Она знала, что твари её не тронут. Но она не могла гарантировать, что к ней не посмеют подойти эльфы.

Но во тьме её нельзя было увидеть. Именно потому Шэрра ждала мрак. Ждала, чтобы уйти от ткача, у которого пряла, скалывала все пальцы и сеяла капельки крови на земле. Твари слышали её кровь. Твари шли за нею по пятам. Твари касались её, и при свете, вспыхивающем в окнах, она могла рассмотреть их очертания. Но твари никогда её не убивали, и она перестала их бояться ещё маленькой девочкой, когда была жива её мама.

Мама умела точно то же.

Пора было идти. Каждый раз, когда девушка почти решалась выскользнуть из светлого пятнышка, в голове появлялась дурацкая мысль: а вдруг на этот раз не сработает? Вдруг твари, которые приходят из столицы, окажутся страшнее, чем те, что вчера лизали ей руки своими тёплыми шершавыми языками? Они могут броситься на неё, разорвать в клочья — либо утащить к королеве, только учуяв волшебство. Ведь рано или поздно её магия окажется слабее. Рано или поздно она не сможет всё это скрыть, и тогда хоть ты плачь, хоть ты умоляй, ничего не поможет. Королева бессердечна. Королеве всё равно, что ты просто пытаешься быть счастливой. Королева разрушит всё, нитка за ниткой подбираясь к тебе, как паук к случайно увязшей в его паутине добыче. Будь то муха или мотылёк, ей всё равно. Она готова оторвать крылышки даже таким, как сама.

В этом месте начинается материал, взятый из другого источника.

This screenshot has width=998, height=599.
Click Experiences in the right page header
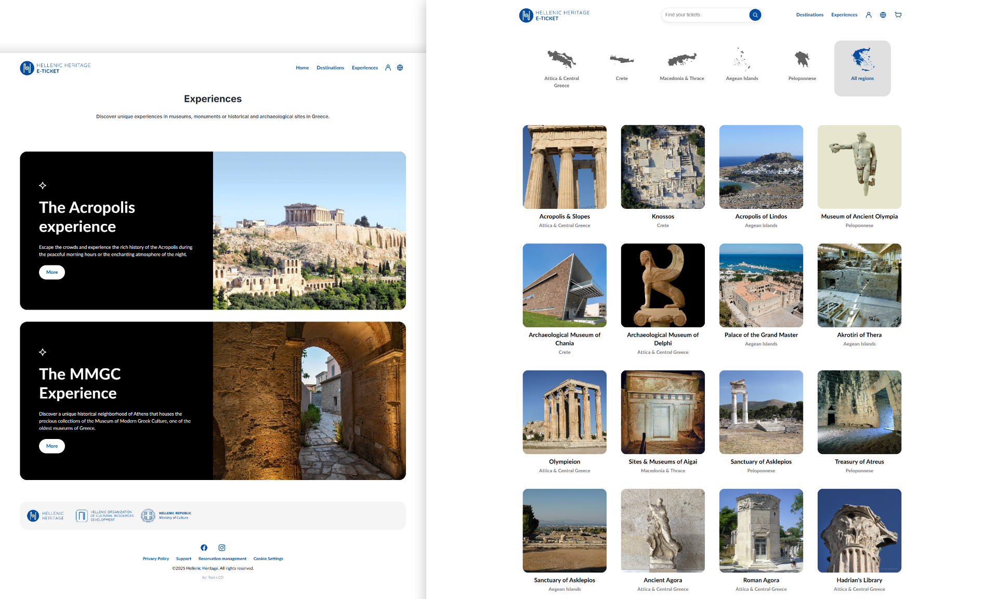click(844, 15)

Шэрра в последний раз коснулась дерева. Хотелось взять хотя бы листик с собой, чтобы он согревал её и отпугивал врагов, вот только сияние чего-либо во мраке, единственное, что не поглотит чёрный туман, обязательно привлечёт постороннее внимание. Этого Шэрра боялась больше всего на свете, поэтому вынудила себя ступить во мрак.

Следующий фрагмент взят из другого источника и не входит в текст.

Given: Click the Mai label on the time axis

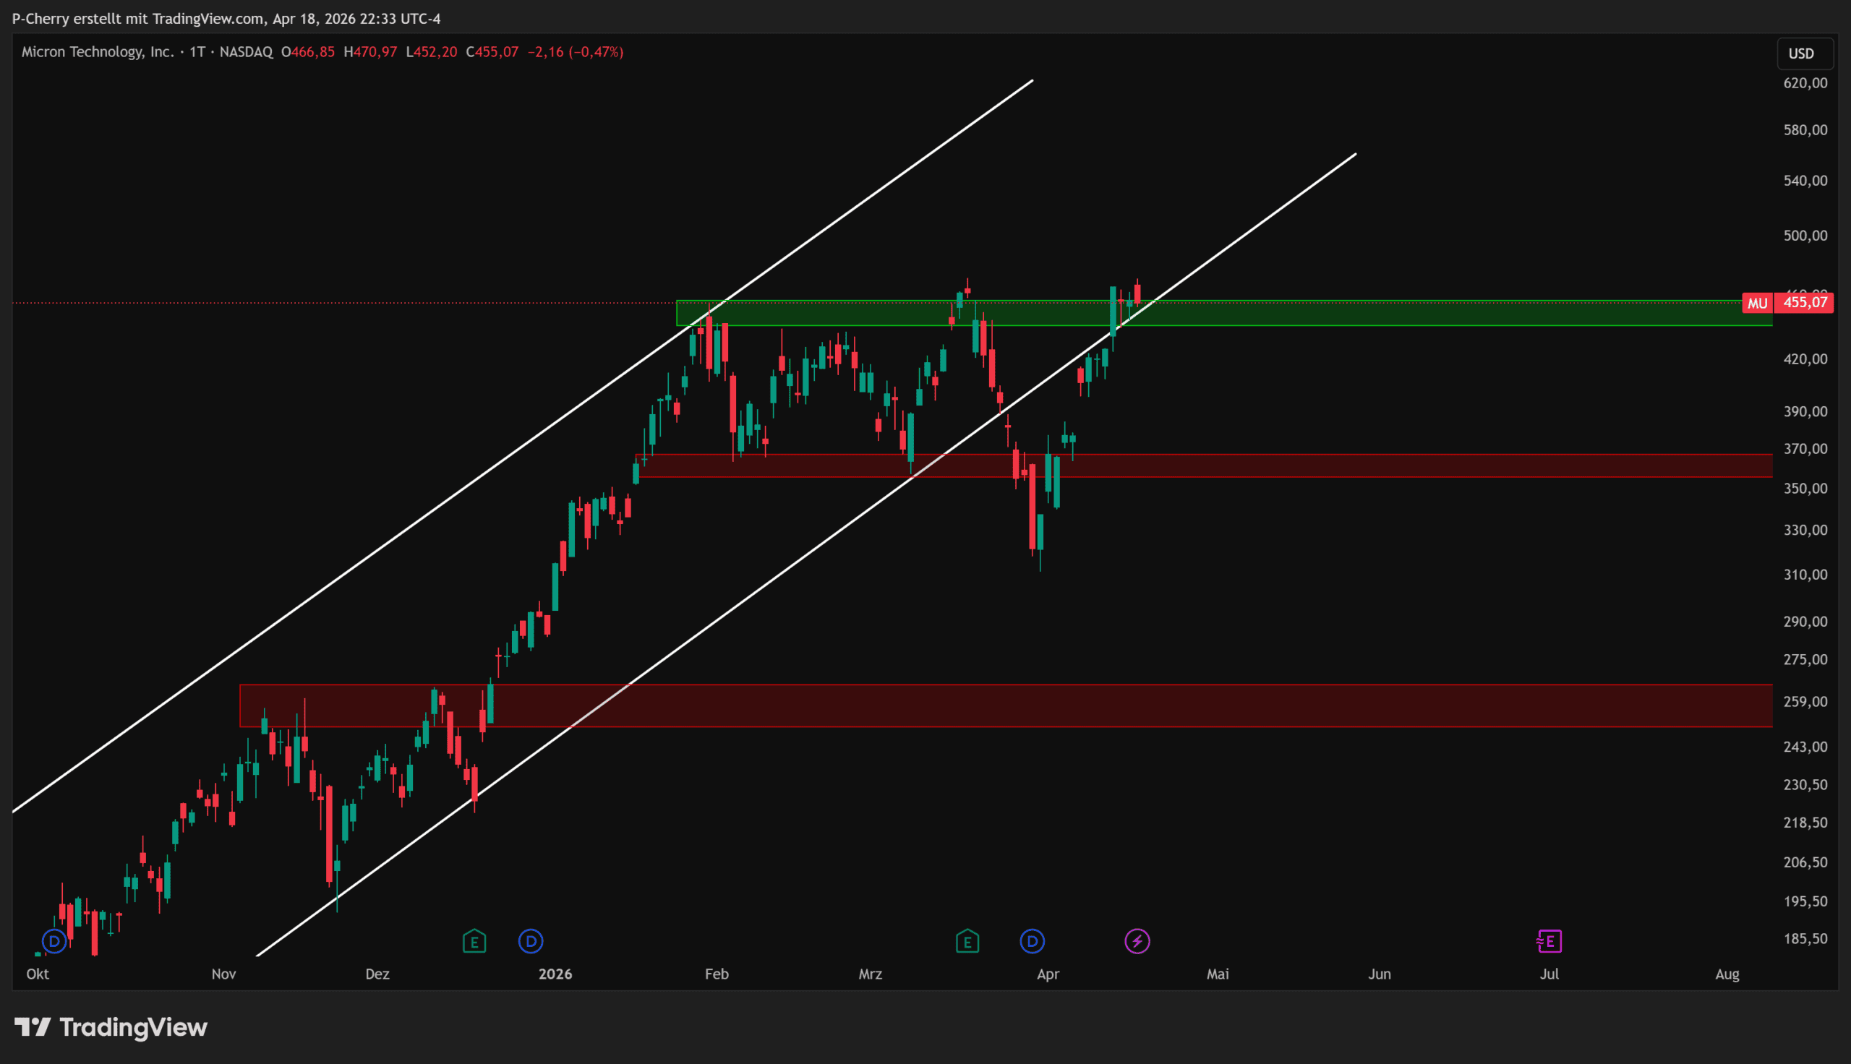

Когда-то давно, шесть лет назад, так сделала мама. Она возвращалась домой — должна была вернуться, — и пропала. Шесть лет назад тринадцатилетняя Шэрра осталась одна в полуразрушенной хижине, стены которой сделаны из дерева, а дверь не способна защитить даже от человека, не то что от твари. Среди огромного пустыря, рядом с развалинами бывшего дворца, в углу, где нет ни одного Златого дерева, там, где до границы так далеко.